Ilgaz Dağları’nın som oksijenini de saatlerce ciğerlerimize doldurmak nasip oldu. Çok güzel bir yurdumuz var. Rabbim ona musallat olan şer odaklarına bu güzellikleri yangın yerine çevirme ve fitne tarlası haline getirme fırsatı vermesin. Ilgaz’ın Kastamonu’ya 35 kilometre mesafesinde, küçücük ve şirin tesisinde ninesi ve annesi ile birlikte ziyaretçilerine saf bal, hormonsuz kahvaltı ve tabii mantar ve kekik kokulu etlerden yaptıkları ekmeklerle sudan ucuza hizmet veren edep ve efendiliği yüzünden okunan Salim Bostan kardeşimize de misafirperverliğinden dolayı teşekkür ediyoruz.

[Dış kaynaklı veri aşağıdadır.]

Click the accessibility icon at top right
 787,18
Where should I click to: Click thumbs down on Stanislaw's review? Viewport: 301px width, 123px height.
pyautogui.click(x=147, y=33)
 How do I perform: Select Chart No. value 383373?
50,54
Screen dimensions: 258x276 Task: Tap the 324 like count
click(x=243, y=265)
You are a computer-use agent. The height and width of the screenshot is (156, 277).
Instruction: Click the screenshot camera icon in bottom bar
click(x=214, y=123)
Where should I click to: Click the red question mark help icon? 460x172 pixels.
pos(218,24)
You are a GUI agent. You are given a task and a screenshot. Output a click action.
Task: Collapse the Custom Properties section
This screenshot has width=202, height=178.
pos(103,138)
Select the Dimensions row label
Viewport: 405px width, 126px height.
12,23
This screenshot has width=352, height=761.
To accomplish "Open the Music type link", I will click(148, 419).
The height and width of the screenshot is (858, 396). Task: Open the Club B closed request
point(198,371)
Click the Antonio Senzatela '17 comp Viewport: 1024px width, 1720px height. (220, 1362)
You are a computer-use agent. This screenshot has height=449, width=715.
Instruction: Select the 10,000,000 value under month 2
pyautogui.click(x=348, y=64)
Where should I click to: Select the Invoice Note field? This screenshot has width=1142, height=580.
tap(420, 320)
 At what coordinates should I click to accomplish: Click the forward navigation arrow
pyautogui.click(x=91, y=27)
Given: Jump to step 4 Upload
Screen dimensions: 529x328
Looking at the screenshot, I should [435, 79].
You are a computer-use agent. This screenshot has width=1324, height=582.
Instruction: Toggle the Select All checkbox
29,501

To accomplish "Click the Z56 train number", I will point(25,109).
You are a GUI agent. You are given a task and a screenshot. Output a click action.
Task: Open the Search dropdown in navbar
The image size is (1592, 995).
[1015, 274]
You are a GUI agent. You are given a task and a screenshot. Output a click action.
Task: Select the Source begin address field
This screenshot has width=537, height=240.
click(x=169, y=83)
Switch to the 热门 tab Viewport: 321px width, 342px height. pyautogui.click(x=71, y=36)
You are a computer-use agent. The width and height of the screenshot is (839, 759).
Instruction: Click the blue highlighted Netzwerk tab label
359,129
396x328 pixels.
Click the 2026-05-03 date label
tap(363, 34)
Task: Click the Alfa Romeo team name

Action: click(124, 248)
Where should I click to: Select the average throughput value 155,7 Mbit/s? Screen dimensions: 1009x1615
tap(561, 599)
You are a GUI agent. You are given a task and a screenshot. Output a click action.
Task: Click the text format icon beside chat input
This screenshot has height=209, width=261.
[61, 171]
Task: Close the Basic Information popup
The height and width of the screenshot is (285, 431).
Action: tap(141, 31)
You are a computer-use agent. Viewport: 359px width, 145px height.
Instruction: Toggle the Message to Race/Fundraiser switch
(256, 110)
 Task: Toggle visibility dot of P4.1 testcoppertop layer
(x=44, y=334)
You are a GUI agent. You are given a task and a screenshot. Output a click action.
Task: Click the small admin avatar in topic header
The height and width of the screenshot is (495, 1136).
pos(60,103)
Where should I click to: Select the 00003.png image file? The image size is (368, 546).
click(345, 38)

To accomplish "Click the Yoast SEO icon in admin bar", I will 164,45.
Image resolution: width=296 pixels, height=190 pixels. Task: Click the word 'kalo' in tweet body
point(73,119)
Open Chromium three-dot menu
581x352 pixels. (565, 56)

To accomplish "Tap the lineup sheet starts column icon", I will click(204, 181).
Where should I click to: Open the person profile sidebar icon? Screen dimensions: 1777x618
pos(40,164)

Geçtiğimiz haftanın bizim için altın değerinde olan bir günü da, ülkücü şehit Bekir Yücel dostumuz, kardeşimiz, ağabeyimizin kızı Olcay Hanımın eşi ile birlikte bizleri ziyaret etmesi oldu. Yıllar ne çabuk geçiyor. Bekir Yücel namı diğer Koca Bekir 8 Mayıs 1979’da, öğretmenlik yaptığı Bursa Çınar Lisesi’nden evine dönerken otomobilinin içinde kurşunlanarak şehit edilmişti. Biz o yıl Gökçeada 5. Jandarma Komando Alayı’nda silah altındaydık, haberi duyduk, kahrolduk. İşte o gün beş buçuk aylık bir bebek olan Olcay kızımız okumuş Doçent olmuş, “Babamın arkadaşıdır” diye, eşi ile birlikte bize ziyarete geldi.
Vefasızlığın diz boyu olduğu şu günlerde gençlerin “baba dostu”dur diye iz sürüp el öpmeleri, milletin istikbali konusunda azalan ümitlerimize hayat iksiri gibi geldi.